Selected passage >>
>>>>

June 02, 2013

UFOs, Angels, and Demons: The Abduction of Betty Andreasson Luca

Last night Tony and I watched a horror movie called Dark Skies, which I thought was pretty creepy. A young suburban family coping with the Great Recession finds their home has been invaded by some unpleasant aliens.



The aliens in this movie are quite demonic, which is how a lot of real life abductees view the beings who take them. Sleep paralysis, missing time, and of course painful probes - these visitors from outer space seem like bad news.

Surprisingly, not everyone holds that opinion. Some people, like Betty Andreasson Luca of South Ashburnham, Massachusetts, had quite the opposite experience.

In the mid-1970s, Betty answered an ad placed by UFO researcher Allen Hynek, who was looking for people who thought they had been abducted. When placed under hypnosis, she revealed an amazing story.
Betty Andreasson Luca under hypnosis.
On the evening of January 25, 1967, Betty was at home with her seven children and her parents. As she cooked and washed dishes, Betty had an uneasy feeling. At first she attributed it to the fog that a January thaw had brought on, but when a pulsing reddish light filled her yard and house she realized something stranger than warm weather was happening. Soon her father saw five small beings floating through the air towards the house, and Betty gathered her children in the living room for protection.

<<<<

Extracted material >>
>>>>

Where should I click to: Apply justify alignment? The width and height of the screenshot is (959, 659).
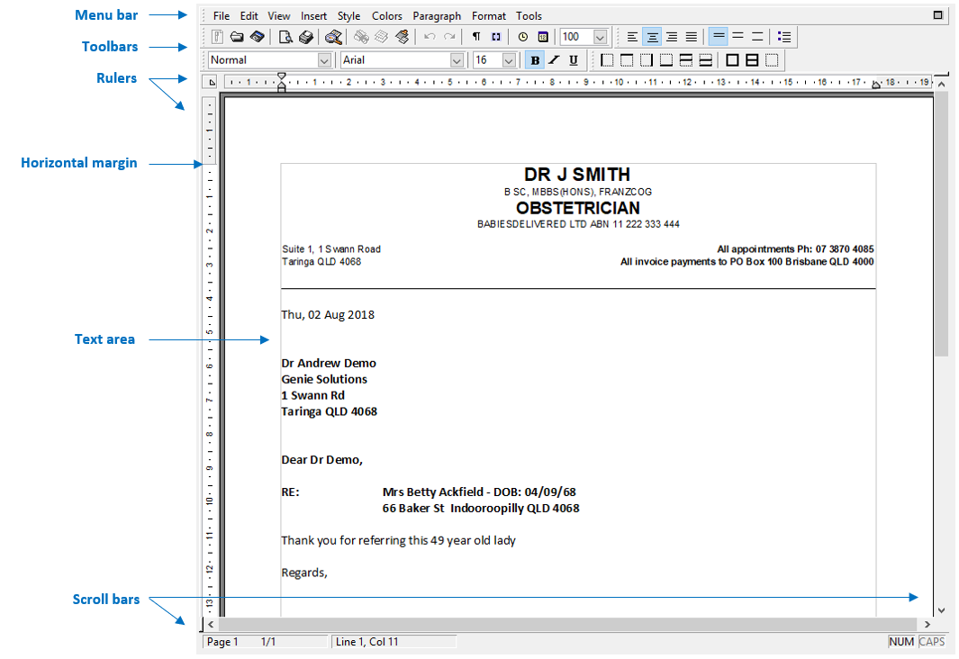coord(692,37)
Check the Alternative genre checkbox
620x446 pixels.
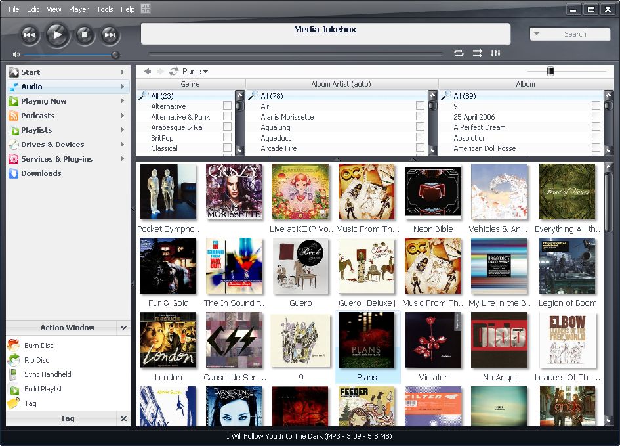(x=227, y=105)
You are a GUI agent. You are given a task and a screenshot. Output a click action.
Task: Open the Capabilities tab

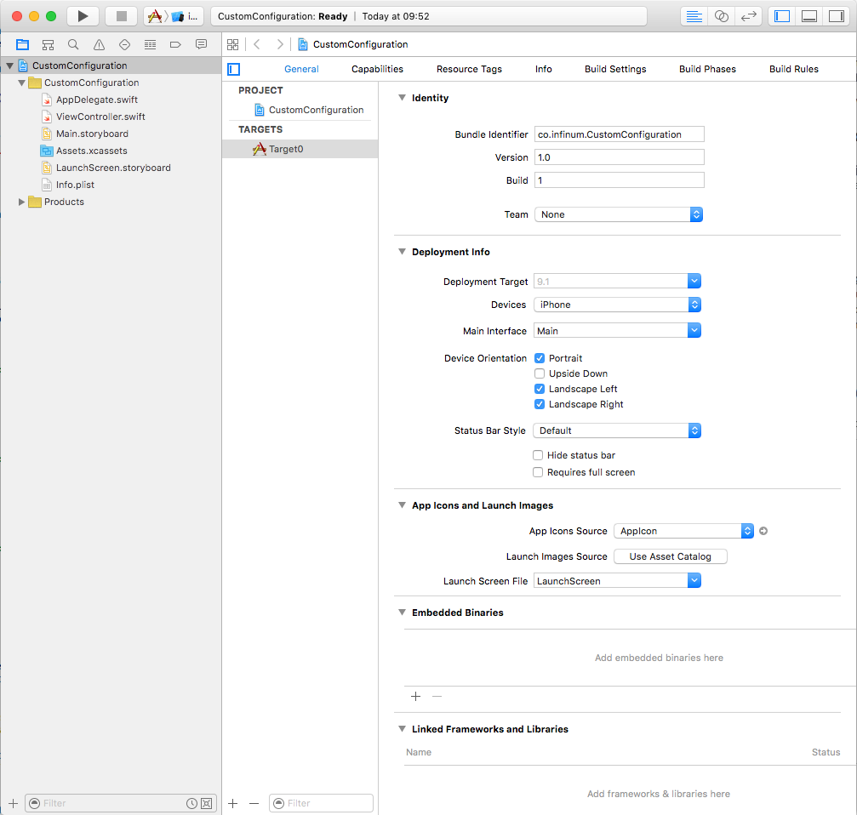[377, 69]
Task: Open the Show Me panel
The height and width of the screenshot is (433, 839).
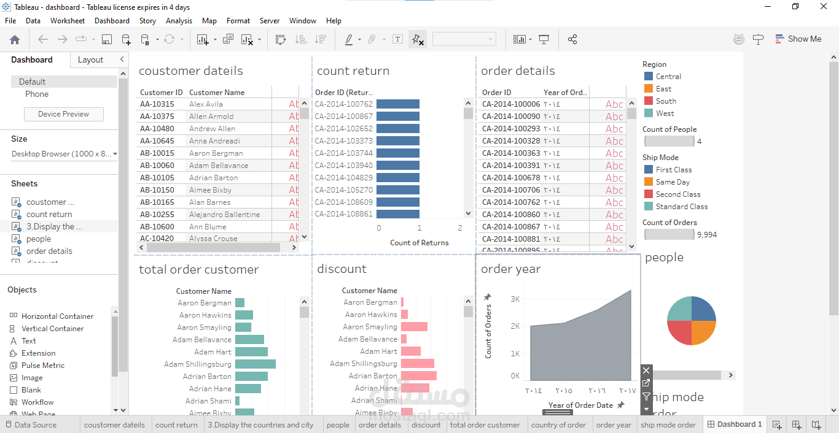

<<<<

Work instruction A >> In the post about Betty Andreasson Luca, who placed the ad that Betty answered in the mid-1970s?
Work instruction B >> Echo the post about Betty Andreasson Luca from "June 02, 2013" to "an amazing story.".
The material has no connection to the post about Betty Andreasson Luca.

Written response A >> UFO researcher Allen Hynek.

Written response B >>
June 02, 2013

UFOs, Angels, and Demons: The Abduction of Betty Andreasson Luca

Last night Tony and I watched a horror movie called Dark Skies, which I thought was pretty creepy. A young suburban family coping with the Great Recession finds their home has been invaded by some unpleasant aliens.



The aliens in this movie are quite demonic, which is how a lot of real life abductees view the beings who take them. Sleep paralysis, missing time, and of course painful probes - these visitors from outer space seem like bad news.

Surprisingly, not everyone holds that opinion. Some people, like Betty Andreasson Luca of South Ashburnham, Massachusetts, had quite the opposite experience.

In the mid-1970s, Betty answered an ad placed by UFO researcher Allen Hynek, who was looking for people who thought they had been abducted. When placed under hypnosis, she revealed an amazing story.